2. The counterfactual inference management device according to claim 1, wherein:
the set of input data includes:
a set of tabular data having a set of data features including a set of numerical features or a set of categorical features; or
a set of image data having a set of data features including a set of image features.
3. The counterfactual inference management device according to claim 2, further comprising:
a pre-processing unit configured to:
determine whether the set of input data includes the set of tabular data or the set of image data; and
perform, in a case that the set of input data is determined to include the set of tabular data, a tabular data processing operation on the set of input data; and
perform, in a case that the set of input data is determined to include the set of image data, an image processing operation on the set of input data.
4. The counterfactual inference management device according to claim 3, wherein:
the pre-processing unit performs, as the tabular data processing operation, a normalization technique with respect to the set of numerical features and a one-hot encoding with respect to the set of categorical features.
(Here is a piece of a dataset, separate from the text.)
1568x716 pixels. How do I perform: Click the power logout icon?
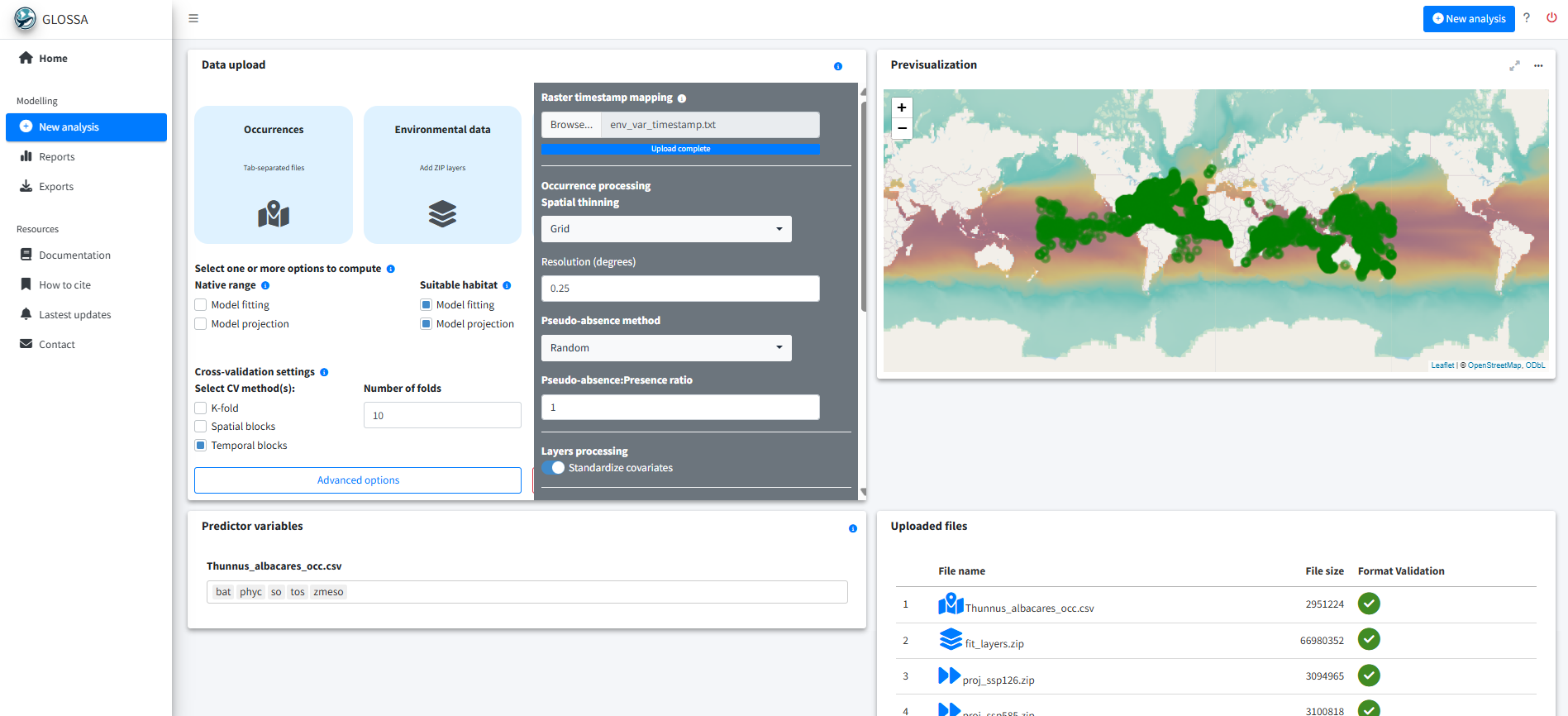click(x=1551, y=18)
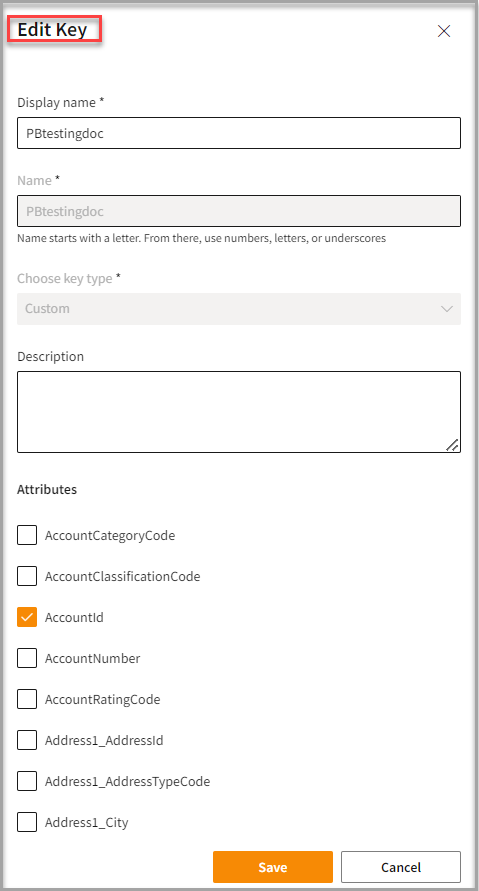Open the Choose key type dropdown

[239, 309]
5. The counterfactual inference management device according to claim 4, wherein:
the pre-processing unit performs, as the tabular data processing operation, a masking operation to prevent modification to a subset of the set of numerical features or a subset of the set of categorical features.
6. The counterfactual inference management device according to claim 5, wherein generating the set of transformed data includes:
generating, in a case that the set of input data is determined to include the set of tabular data, a latent space representation of the set of input data that is dimensionally reduced with respect to the set of tabular data by processing the set of tabular data with an encoder model;
generating the set of transformed data in which a subset of the set of data features are modified to counterfactual features with respect to the set of tabular data by processing the latent space representation with a decoder model; and
generating, by performing a statistical analysis technique on the set of transformed data, a set of cluster results that indicates a correlation between data features of the set of tabular data.
7. The counterfactual inference management device according to claim 3, wherein:
the pre-processing unit performs, as the image processing operation, one or more of a pixel brightness transformation and a geometric transformation.
8. The counterfactual inference management device according to claim 7, wherein generating the set of transformed data includes:
generating, in a case that the set of input data is determined to include the set of image data, a latent space representation of the set of image data that is dimensionally reduced with respect to the set of image data by processing the set of image data with an encoder model having a convolutional layer; and
generate the set of transformed data in which a subset of the set of data features are modified to counterfactual features with respect to the set of image data by processing the latent space representation with a decoder model having a convolutional layer.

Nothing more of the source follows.